The company, which describes itself as an “educational media platform dedicated to promoting pro-American values,” creates free, online videos for children that cover a range of history, civics, and science topics. Some have hundreds of thousands of views.

The materials came under fire after the Florida Department of Education approved them in July for use in classrooms as supplemental resources. PragerU leaders say that the channel provides an alternative perspective to what they see as liberal biases in schools and universities.

But historians and researchers who study right-wing media say that the videos spread misinformation—and are qualitatively different from other social studies materials that teachers might use in schools.

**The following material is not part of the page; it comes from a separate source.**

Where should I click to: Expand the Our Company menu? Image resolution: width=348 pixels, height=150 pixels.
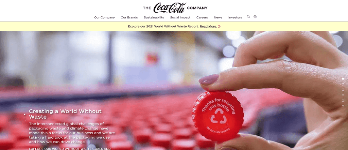[104, 17]
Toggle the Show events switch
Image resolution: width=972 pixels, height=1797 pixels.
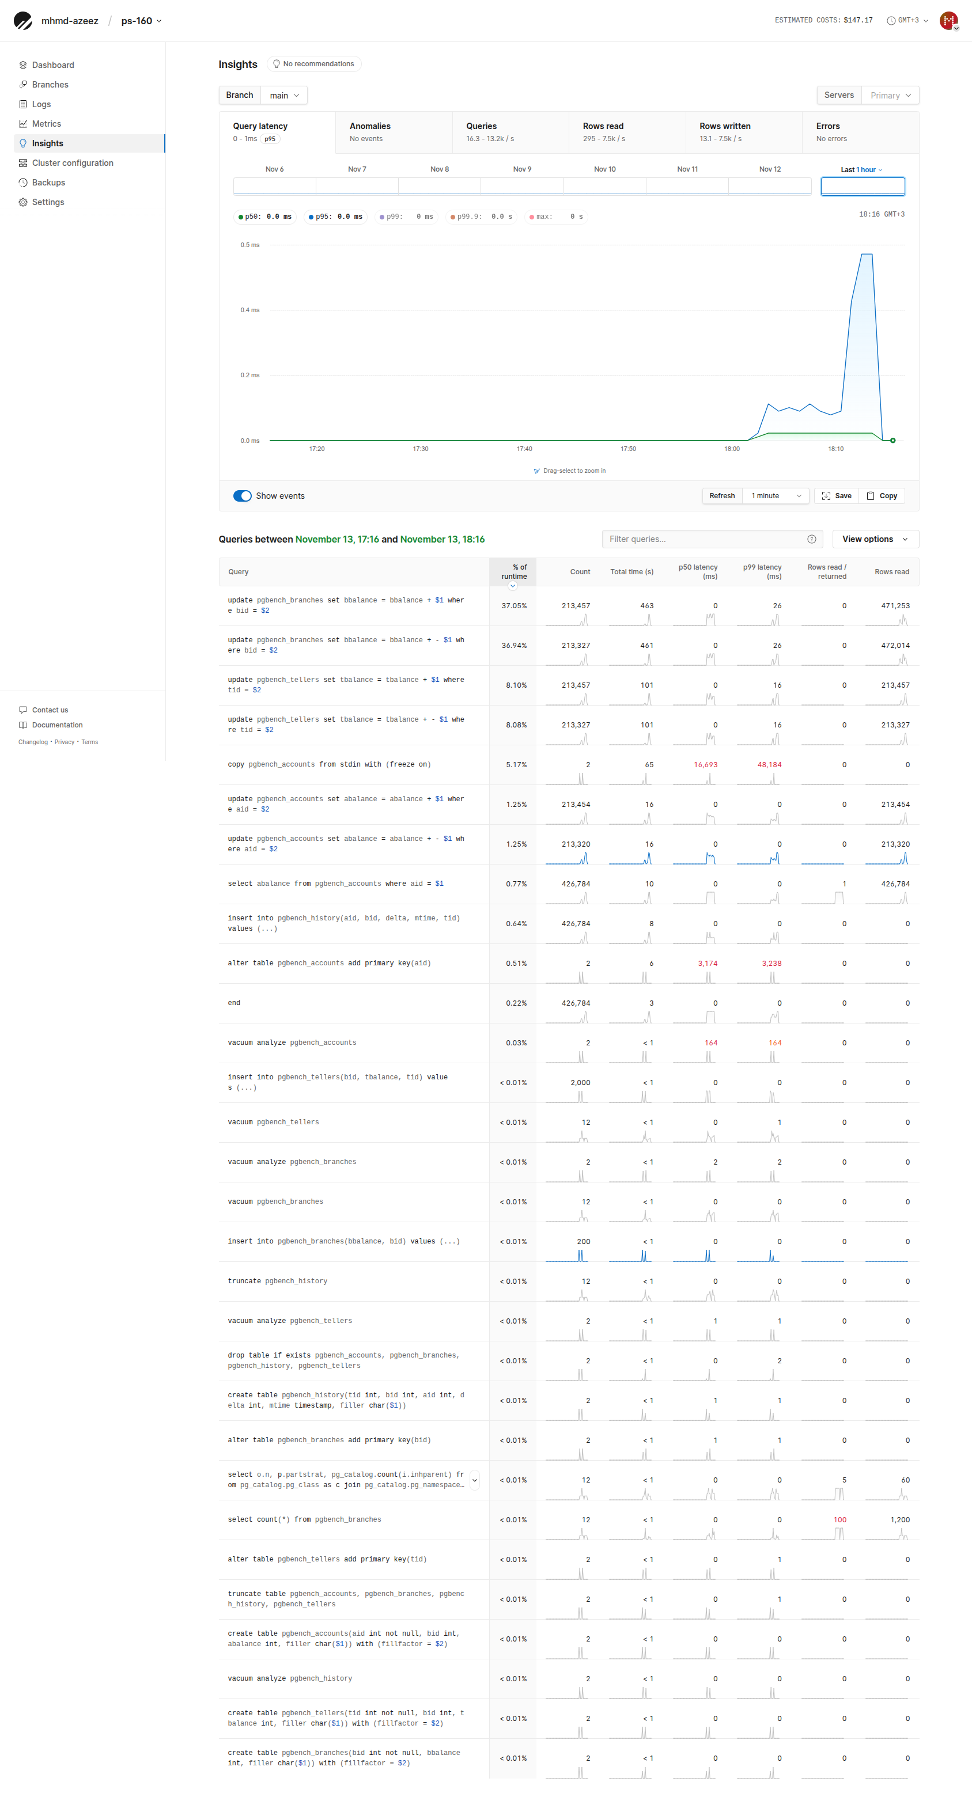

“PragerU is not a university,” said Jonathan Zimmerman, a professor of the history of education at the University of Pennsylvania Graduate School of Education. “It is a political propaganda machine, and it promotes mistruths about climate change, slavery, and a whole host of other things.”

PragerU didn’t respond to multiple requests for comment from Education Week. On its website, the company says that it plans to expand into more states as an approved resource for K-12 schools.

How widespread are the videos?

The state board of education in New Hampshire planned to vote on approving PragerU’s financial literacy content; the board tabled the vote after vocal pushback from educators.

In Texas, state board member Julie Pickren appeared in a video alongside PragerU CEO Marissa Streit, announcing that the materials had been approved for use in that state. But board chair Keven Ellis told the Dallas Morning News that the organization hadn’t submitted materials for review, and that the board hadn’t taken any vote on the issue.

The company reports that more than 700,000 parents, grandparents, and educators have subscribed to PragerU kids’ content, but it’s not clear how common it is for teachers to use the videos in classrooms. Florida approved the materials only as supplemental resources—not for the core curriculum teachers work with.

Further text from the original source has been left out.